This Peruvian beef stir fry (also know as Lomo Saltado), is one of my new favorite steak dishes. Traditionally, a combination of steak, onions, tomatoes, and French fries, this dish is full of flavor, savoriness and pure deliciousness. Not only is it fast and easy to make but it takes the steak and potato meaning to a whole other level!
Stir Fry Tips:
- Use a filet mignon. It’s the most tender cut of beef.
- Remove the inside including the seeds from the tomato to avoid a watery dish.
- Use large crispy fries to avoid sogginess when mixed in with the cooked ingredients.

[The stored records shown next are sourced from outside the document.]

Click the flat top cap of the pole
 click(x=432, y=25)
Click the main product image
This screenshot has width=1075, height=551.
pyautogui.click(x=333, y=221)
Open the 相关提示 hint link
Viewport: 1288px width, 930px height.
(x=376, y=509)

Step 1: Season and sear the beef
The Peruvian Beef stir fry or Lomo Saltado is made in a cast iron therefore choose a cut of beef that is lean with little marbling. I went with 3 beautiful filet mignon’s.
Season all sides with Dad’s Steak seasoning. Preheat the grill to a high heat over direct heat. Place the steak’s on the grates and only sear them off. Cook about 1 minute per side or until all sides are nicely browned up. Yes the steak will be raw on the inside, but we will cook it down further once in the skillet later in the recipe.
Remove the steaks off the grill and let the meat rest.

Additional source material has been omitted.